More Apartments on the Way
The demand for apartments continues unabated in Westchester, reports Mark J. Forlenza, a vice president for development for AvalonBay Communities Inc, the Arlington, Virginia-based company that recently bought approximately 20 acres in Ossining. It plans to build about 200 apartments in four low-rise buildings. With an eye to preserving the history of the site, AvalonBay will convert a stone mansion on the grounds (first used by a chemical company once located there) for its leasing office and then for a clubhouse for residents. AvalonBay, a major real estate investment trust, has hundreds of apartment complexes in the Northeast, Mid-Atlantic, Midwest, Pacific Northwest, and Northern and Southern California regions of the country. In Westchester, it already has complexes in Bronxville, Elmsford, Mamaroneck, New Rochelle, and White Plains.
Ups & Downs in Yonkers
Less housing, no offices, but more stores and entertainment. That’s the latest plan for redeveloping Yonkers’s downtown, according to Joseph V. Apicella, executive vice president of Cappelli Enterprises in Valhalla, one of the developers. The original design called for more than 900 apartments in the downtown, but that number has been reduced to 200 to 250 as a result of the depressed housing market, Apicella says.

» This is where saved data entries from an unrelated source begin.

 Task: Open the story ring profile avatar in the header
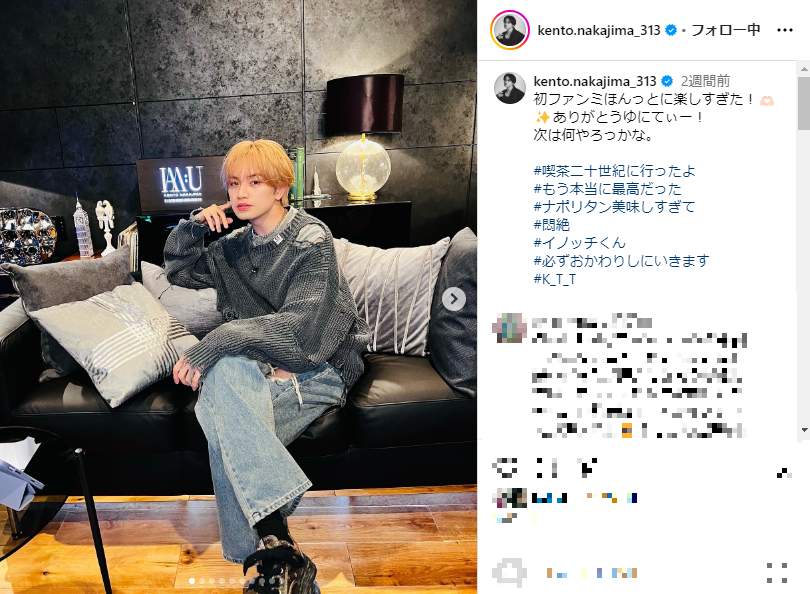click(x=510, y=30)
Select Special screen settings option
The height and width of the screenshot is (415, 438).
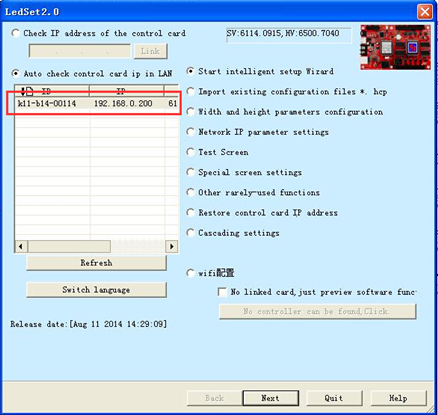190,172
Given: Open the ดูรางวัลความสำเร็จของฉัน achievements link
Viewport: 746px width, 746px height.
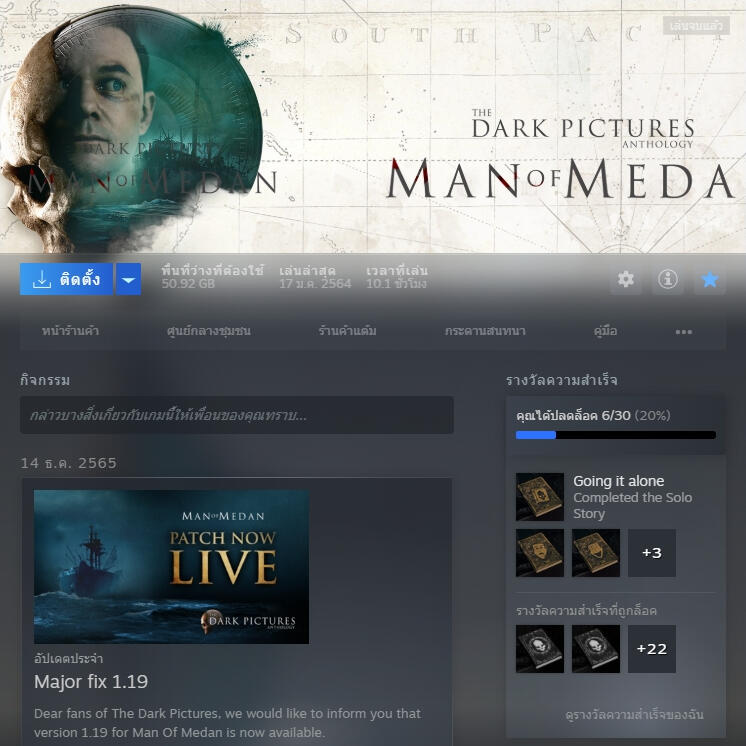Looking at the screenshot, I should (x=634, y=714).
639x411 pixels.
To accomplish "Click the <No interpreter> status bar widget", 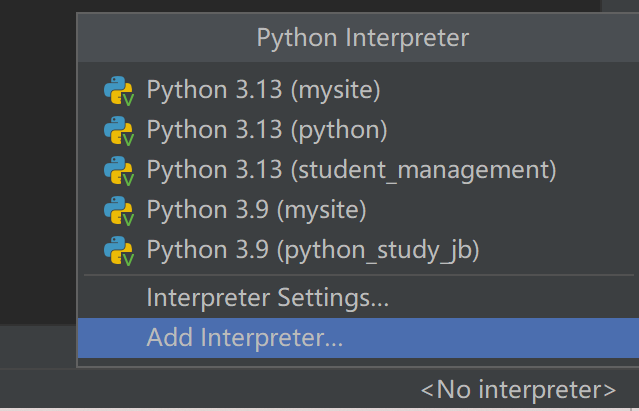I will tap(518, 389).
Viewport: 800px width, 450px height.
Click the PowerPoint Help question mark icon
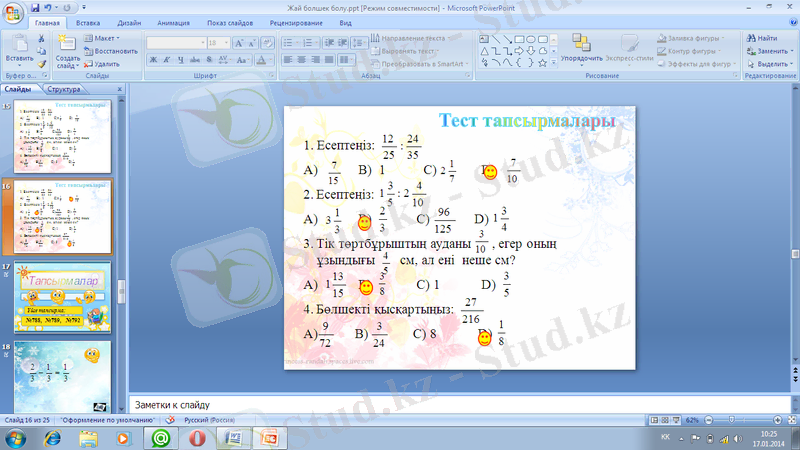coord(791,20)
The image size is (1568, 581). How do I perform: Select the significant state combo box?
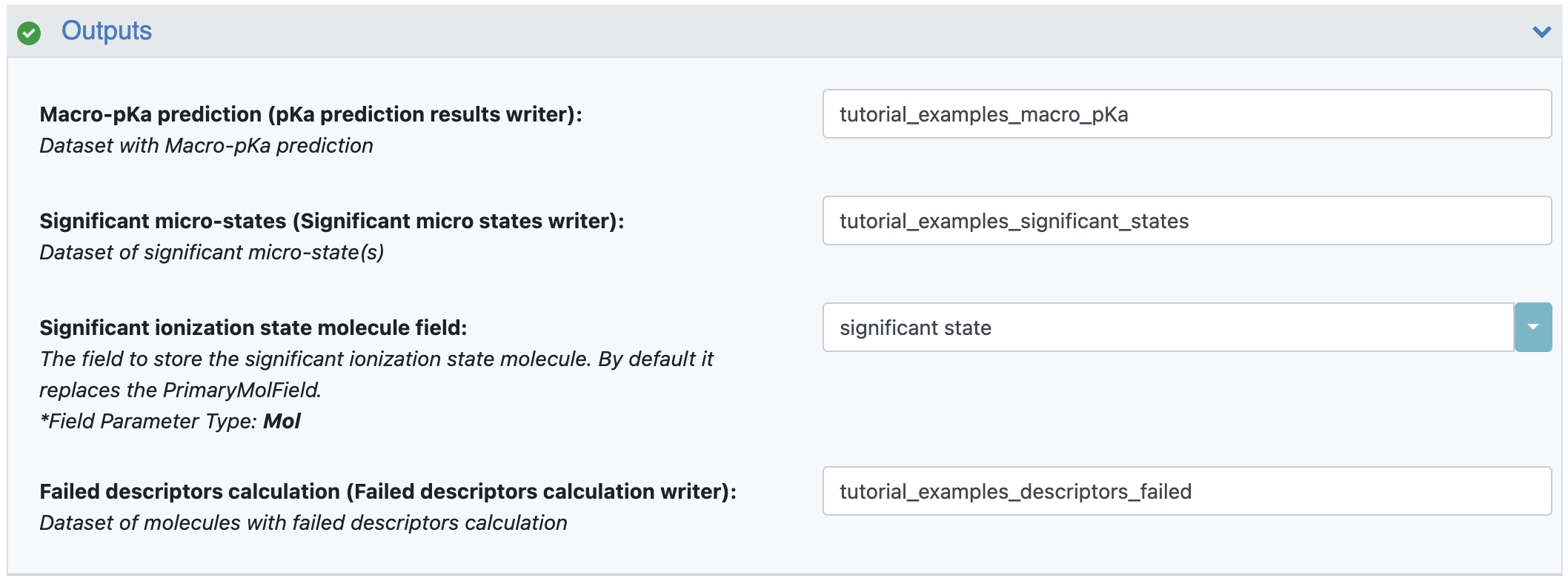click(x=1169, y=327)
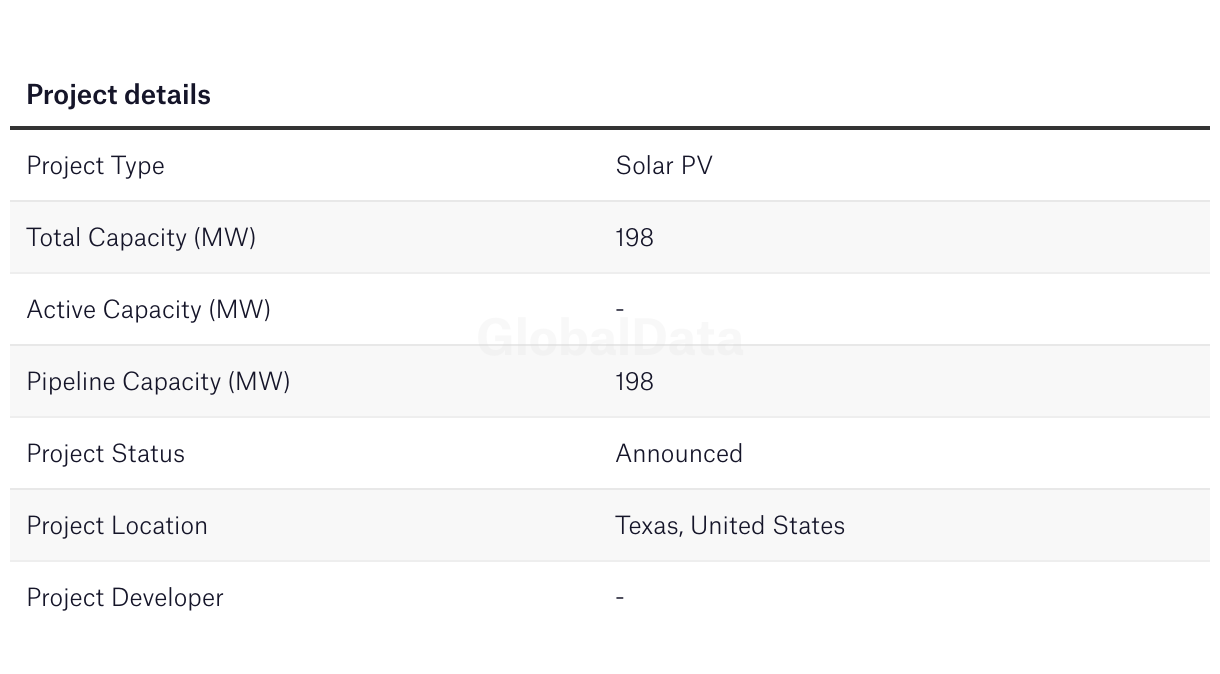The width and height of the screenshot is (1220, 674).
Task: Select the Project Location label
Action: coord(117,526)
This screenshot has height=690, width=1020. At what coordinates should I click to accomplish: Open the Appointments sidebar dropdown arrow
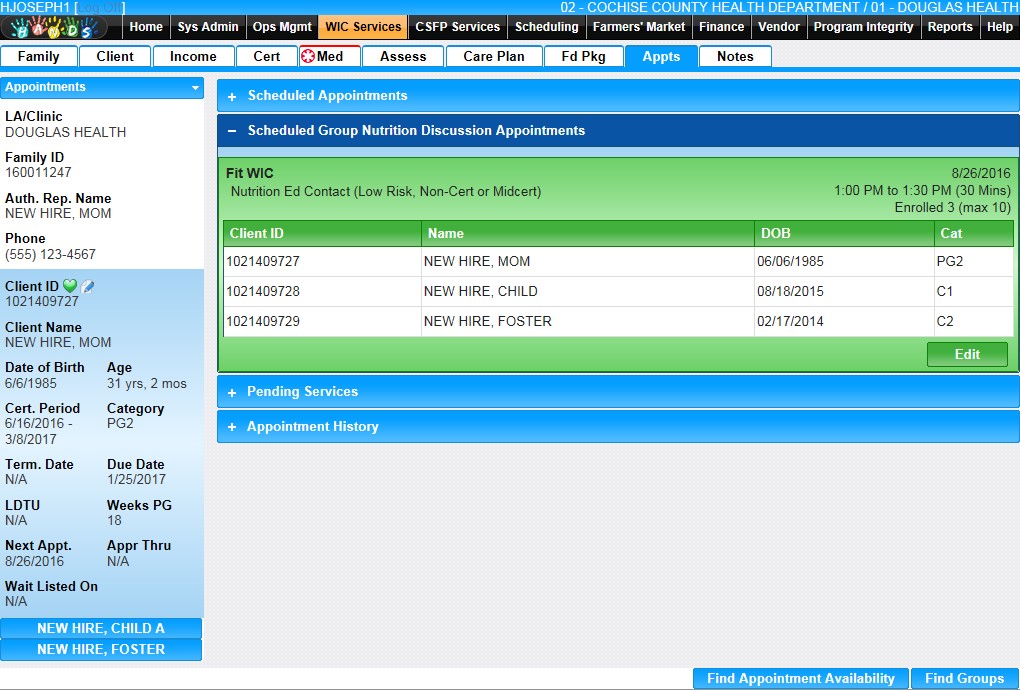(195, 88)
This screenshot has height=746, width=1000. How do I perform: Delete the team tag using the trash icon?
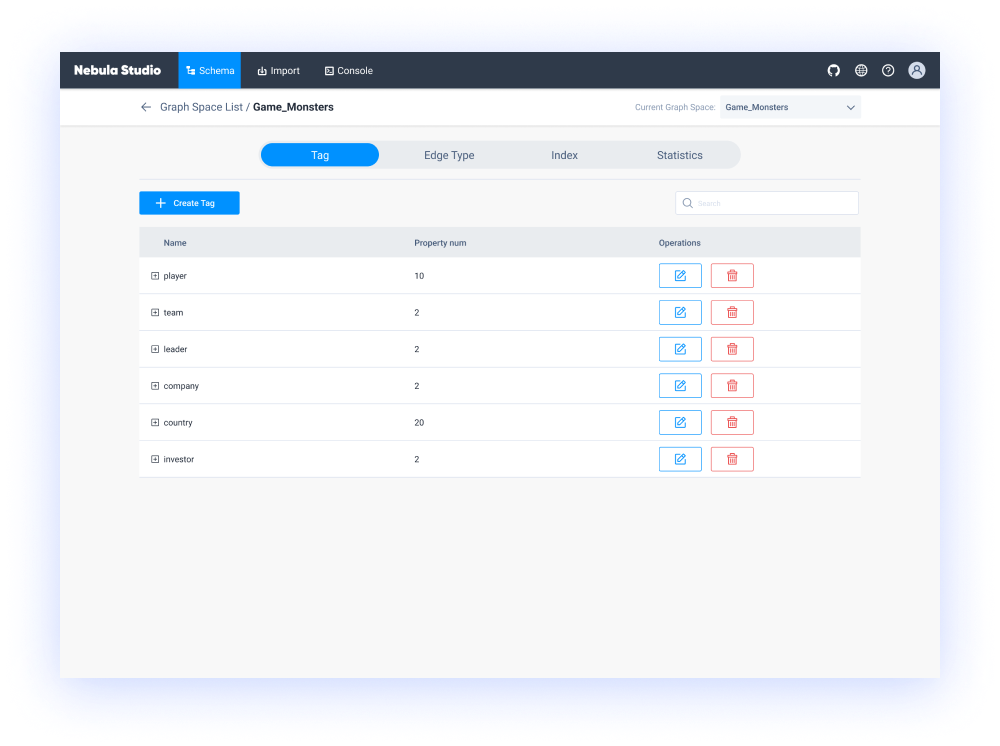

Retail and entertainment space would expand to about 600,000 square feet, up from 535,000 first proposed two years ago. Altogether eliminated is construction of 100,000 square feet of office space. One partner, Struever Bros., of Baltimore, has pulled out of the deal. The $1.3 billion proposal still calls for a 6,500-seat baseball stadium to be built on top of the retail center. That item alone will cost $40 million. The biggest unknown is when construction will begin. Given the starts and stops with this project so far, it’s hard to say. There’s an old saying: Yonkers is a city of hills where nothing is on the level.
Optimistic Indicators (Sort Of)
In a sign that the real estate market may be improving (kind of), two houses built on spec at Stone Manors on Twin Lakes in Bedford a few years ago have finally sold. The plan was to build 17 homes priced in the low $4 millions and up for what Douglas A. Smolev, one of the developers, called “the recession-proof end of the market.” But sadly, few were willing to buy a 9,000-square-foot home with every possible amenity on five acres of land. Considering what happened to the economy, no wonder such abodes went unsold. However, things may now be turning around, albeit slowly. The sale this spring of two of those houses is an indicator, according to Smolev. One of the gracious homes was purchased by a young hedge-fund type and his wife—he won’t name names—for $3.4 million, a bargain considering what the house might have fetched at one time. As for the other 13 houses: they won’t be built on spec like the first four were, that’s for sure, Smolev says.
At Home on the Sound
The trend to age “in place” is growing, with Larchmont and Mamaroneck becoming the latest communities to establish a non-profit referral service to help seniors stay close to home. Aptly called At Home on the Sound, the grassroots organization opened its doors in June to offer clients referrals to social service and healthcare providers, as well as vet house-keepers, drivers, and trades people. The idea is to encourage older citizens to remain active in their communities, rather than have them leave for retirement complexes elsewhere. Population projections bear out the need for such organizations. By 2030, the total number of people living in Westchester is expected to be 982,666; of those, about 243,518 will be over 60. As Robert Waldman, the president of the Center for Aging in Place Support in White Plains, explains it, people have begun to “rethink the process of aging and to push back on stereotyping of the old. Nowadays when people get older, they don’t want to have to go away out of sight.” The Center for Aging in Place Support, a nonprofit established three years ago, offers grants and technical advice to aging-in-place startups in Westchester.